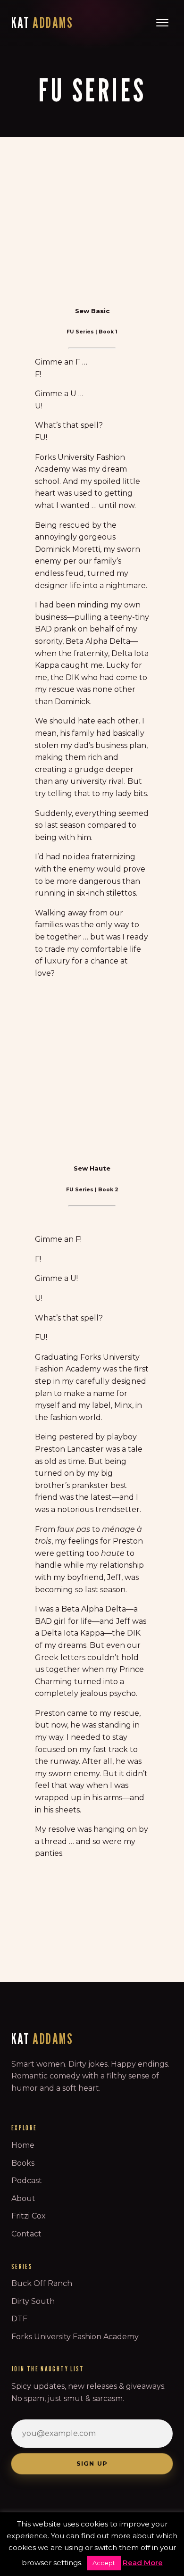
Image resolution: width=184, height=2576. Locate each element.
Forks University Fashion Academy (75, 2336)
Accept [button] (103, 2563)
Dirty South (33, 2301)
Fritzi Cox (28, 2215)
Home (22, 2145)
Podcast (26, 2180)
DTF (19, 2318)
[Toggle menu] (162, 22)
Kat (42, 22)
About (23, 2198)
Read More (143, 2562)
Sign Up (91, 2463)
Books (22, 2163)
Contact (26, 2233)
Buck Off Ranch (41, 2283)
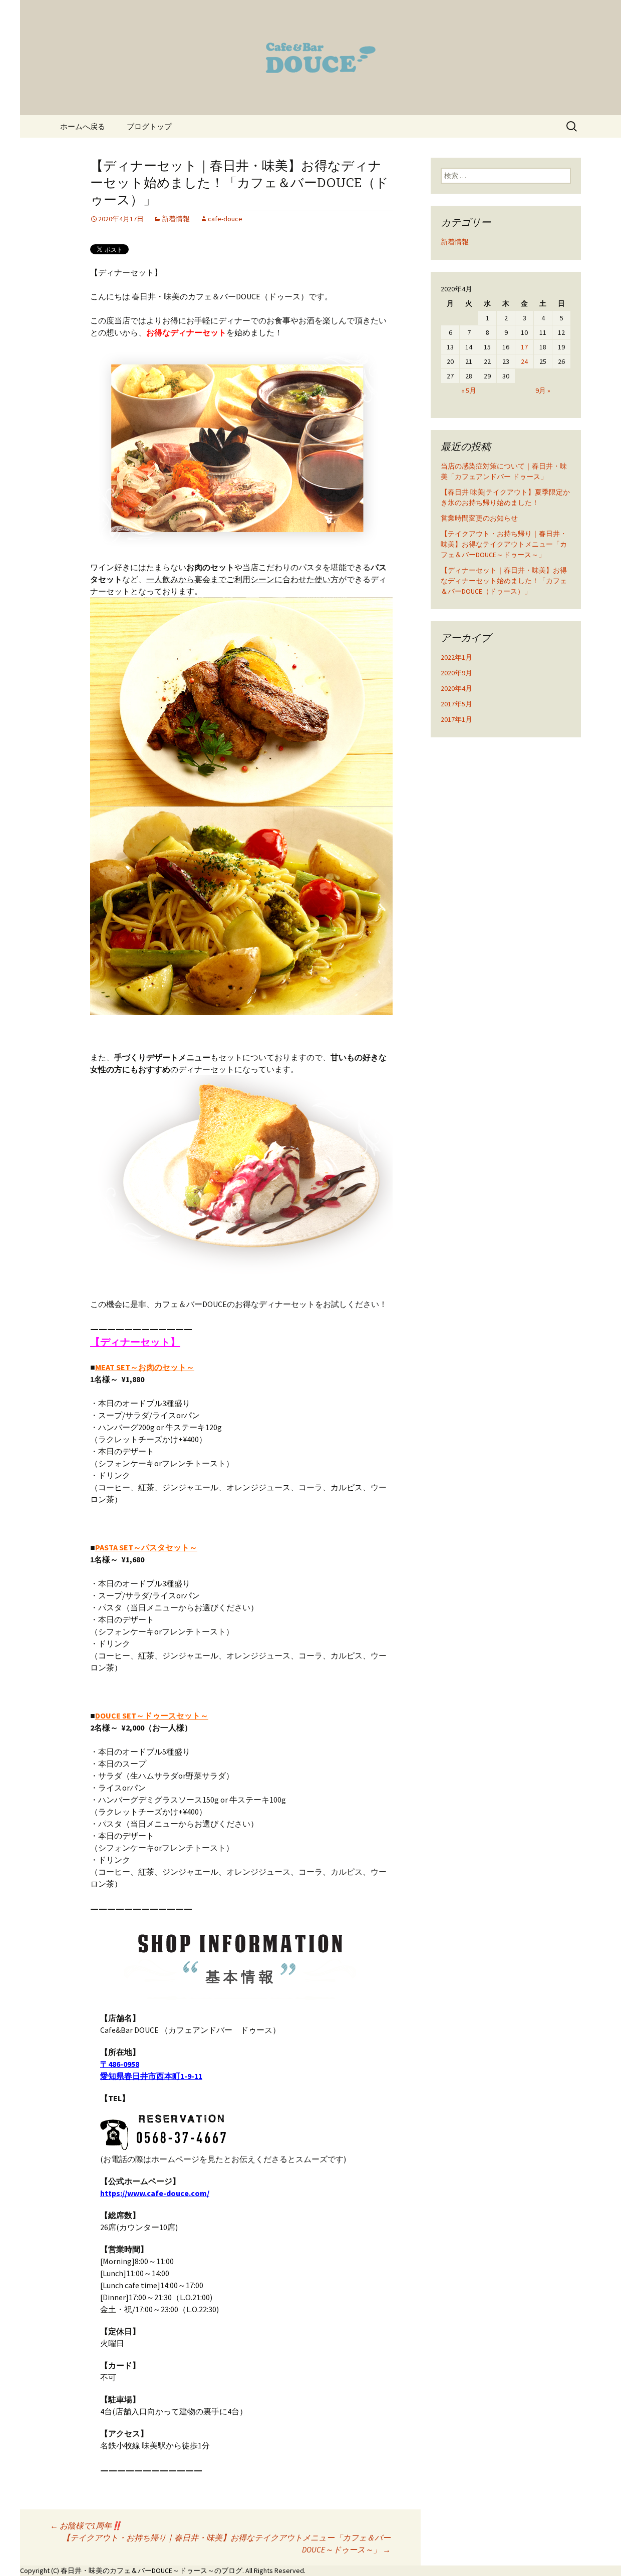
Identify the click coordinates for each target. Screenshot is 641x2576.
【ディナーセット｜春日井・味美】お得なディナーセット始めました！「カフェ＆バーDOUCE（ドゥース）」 (504, 581)
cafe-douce (225, 218)
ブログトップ (149, 126)
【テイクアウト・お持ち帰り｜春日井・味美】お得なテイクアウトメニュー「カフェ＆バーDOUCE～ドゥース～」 (226, 2543)
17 (524, 346)
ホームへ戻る (82, 126)
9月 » (542, 390)
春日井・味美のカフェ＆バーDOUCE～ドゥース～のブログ (151, 2570)
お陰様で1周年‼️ (86, 2525)
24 (524, 361)
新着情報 (176, 218)
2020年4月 (456, 688)
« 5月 (468, 390)
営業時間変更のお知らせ (479, 518)
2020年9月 (456, 672)
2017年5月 (456, 703)
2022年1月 (456, 657)
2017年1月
□ □ □
▸ Set problem: Convert the entries from the line containing "Accept [button] (103, 2563)" through the last line of the entries into a numbered list, skipping blank lines and leaving out the pictures.

▸ Result of this task:
1. Accept [button] (103, 2563)
2. Dirty South (33, 2301)
3. Fritzi Cox (28, 2215)
4. Home (22, 2145)
5. Podcast (26, 2180)
6. DTF (19, 2318)
7. [Toggle menu] (162, 22)
8. Kat (42, 22)
9. About (23, 2198)
10. Read More (143, 2562)
11. Sign Up (91, 2463)
12. Books (22, 2163)
13. Contact (26, 2233)
14. Buck Off Ranch (41, 2283)
15. Identify the click coordinates for each target. Screenshot is 641x2576.
16. 【ディナーセット｜春日井・味美】お得なディナーセット始めました！「カフェ＆バーDOUCE（ドゥース）」 (504, 581)
17. cafe-douce (225, 218)
18. ブログトップ (149, 126)
19. 【テイクアウト・お持ち帰り｜春日井・味美】お得なテイクアウトメニュー「カフェ＆バーDOUCE～ドゥース～」 (226, 2543)
20. 17 (524, 346)
21. ホームへ戻る (82, 126)
22. 9月 » (542, 390)
23. 春日井・味美のカフェ＆バーDOUCE～ドゥース～のブログ (151, 2570)
24. お陰様で1周年‼️ (86, 2525)
25. 24 (524, 361)
26. 新着情報 (176, 218)
27. 2020年4月 (456, 688)
28. « 5月 (468, 390)
29. 営業時間変更のお知らせ (479, 518)
30. 2020年9月 (456, 672)
31. 2017年5月 (456, 703)
32. 2022年1月 (456, 657)
33. 2017年1月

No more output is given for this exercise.